• What you have to do:
Read the records that follow and state how many lines hold "computer", adding nothing else.

• Stored records:
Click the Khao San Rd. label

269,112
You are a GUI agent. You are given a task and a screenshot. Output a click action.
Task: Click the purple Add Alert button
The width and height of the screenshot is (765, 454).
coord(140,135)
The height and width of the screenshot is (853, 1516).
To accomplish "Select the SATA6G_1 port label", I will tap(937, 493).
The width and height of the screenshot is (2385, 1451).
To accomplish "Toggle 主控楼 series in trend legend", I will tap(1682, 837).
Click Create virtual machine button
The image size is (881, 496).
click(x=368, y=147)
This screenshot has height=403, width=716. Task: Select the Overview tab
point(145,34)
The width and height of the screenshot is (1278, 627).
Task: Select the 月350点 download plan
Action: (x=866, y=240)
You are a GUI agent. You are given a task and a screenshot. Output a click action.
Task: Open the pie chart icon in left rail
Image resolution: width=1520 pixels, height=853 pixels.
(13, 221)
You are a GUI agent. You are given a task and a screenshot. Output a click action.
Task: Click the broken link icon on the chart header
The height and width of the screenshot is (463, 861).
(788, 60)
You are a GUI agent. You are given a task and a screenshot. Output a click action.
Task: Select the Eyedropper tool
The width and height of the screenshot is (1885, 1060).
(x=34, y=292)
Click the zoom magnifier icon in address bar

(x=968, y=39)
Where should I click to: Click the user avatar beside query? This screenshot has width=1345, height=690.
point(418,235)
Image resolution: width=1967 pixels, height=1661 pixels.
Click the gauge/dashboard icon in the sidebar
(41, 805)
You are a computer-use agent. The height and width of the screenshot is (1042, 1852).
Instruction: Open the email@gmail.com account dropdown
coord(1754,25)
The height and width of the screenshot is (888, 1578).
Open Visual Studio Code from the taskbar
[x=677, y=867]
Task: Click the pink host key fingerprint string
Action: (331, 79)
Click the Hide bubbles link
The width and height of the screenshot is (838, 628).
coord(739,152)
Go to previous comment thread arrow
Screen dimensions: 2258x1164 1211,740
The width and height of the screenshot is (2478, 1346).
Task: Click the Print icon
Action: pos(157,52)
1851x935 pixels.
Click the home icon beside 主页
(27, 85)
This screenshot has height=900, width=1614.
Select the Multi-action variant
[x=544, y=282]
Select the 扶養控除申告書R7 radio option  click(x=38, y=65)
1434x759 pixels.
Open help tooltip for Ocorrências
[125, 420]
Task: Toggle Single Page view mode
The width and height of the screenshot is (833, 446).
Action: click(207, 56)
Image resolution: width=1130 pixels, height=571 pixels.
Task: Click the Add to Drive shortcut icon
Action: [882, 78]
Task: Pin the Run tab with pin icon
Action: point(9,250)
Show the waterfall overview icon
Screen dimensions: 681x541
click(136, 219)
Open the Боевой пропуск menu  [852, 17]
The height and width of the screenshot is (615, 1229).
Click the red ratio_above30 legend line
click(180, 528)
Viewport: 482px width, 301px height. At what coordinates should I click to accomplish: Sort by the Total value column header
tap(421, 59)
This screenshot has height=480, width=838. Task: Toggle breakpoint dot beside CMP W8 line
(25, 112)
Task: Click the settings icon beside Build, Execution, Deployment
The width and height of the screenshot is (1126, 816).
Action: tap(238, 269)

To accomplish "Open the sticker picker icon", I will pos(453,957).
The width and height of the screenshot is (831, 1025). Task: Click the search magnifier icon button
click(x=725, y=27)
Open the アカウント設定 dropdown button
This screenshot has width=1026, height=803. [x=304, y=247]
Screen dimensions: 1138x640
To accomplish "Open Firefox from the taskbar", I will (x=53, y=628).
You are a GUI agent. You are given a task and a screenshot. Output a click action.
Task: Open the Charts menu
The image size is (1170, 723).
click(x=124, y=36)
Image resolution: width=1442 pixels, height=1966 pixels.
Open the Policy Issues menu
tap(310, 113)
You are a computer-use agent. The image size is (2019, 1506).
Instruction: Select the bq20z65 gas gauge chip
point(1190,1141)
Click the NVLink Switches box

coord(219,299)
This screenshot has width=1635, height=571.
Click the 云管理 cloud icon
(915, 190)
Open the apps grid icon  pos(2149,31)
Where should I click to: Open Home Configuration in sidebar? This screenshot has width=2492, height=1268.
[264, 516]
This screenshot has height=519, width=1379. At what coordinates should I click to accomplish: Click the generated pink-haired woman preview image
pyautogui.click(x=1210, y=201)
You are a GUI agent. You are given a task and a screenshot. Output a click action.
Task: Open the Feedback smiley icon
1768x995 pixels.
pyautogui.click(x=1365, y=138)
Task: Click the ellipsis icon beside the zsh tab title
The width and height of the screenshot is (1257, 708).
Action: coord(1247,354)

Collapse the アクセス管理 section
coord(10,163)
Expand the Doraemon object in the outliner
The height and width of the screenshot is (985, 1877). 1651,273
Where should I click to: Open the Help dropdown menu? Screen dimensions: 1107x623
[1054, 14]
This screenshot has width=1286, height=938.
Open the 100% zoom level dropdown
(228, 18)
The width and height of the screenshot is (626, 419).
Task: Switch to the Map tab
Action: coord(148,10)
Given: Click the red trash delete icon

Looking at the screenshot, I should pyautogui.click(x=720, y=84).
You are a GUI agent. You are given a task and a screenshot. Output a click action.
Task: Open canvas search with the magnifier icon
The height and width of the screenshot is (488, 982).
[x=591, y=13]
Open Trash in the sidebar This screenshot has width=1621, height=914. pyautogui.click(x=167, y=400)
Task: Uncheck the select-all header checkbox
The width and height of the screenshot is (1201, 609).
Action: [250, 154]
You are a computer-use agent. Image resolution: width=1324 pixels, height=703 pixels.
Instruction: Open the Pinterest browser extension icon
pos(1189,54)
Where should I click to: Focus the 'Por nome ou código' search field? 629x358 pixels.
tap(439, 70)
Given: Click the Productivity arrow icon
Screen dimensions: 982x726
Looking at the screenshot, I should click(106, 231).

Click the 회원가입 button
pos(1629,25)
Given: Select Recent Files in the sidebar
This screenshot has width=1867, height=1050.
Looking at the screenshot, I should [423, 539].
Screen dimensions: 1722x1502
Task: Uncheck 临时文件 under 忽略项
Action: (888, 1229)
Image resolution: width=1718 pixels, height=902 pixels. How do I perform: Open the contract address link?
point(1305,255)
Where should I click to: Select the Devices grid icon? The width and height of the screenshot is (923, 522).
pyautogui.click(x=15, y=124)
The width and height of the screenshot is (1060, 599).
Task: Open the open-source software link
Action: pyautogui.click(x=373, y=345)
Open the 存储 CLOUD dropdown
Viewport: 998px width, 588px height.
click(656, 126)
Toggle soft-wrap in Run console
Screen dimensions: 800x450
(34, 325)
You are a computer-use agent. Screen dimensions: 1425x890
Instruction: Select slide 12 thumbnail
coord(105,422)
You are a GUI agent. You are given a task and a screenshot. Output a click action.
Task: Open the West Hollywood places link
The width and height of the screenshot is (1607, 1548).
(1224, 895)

• Final answer:
4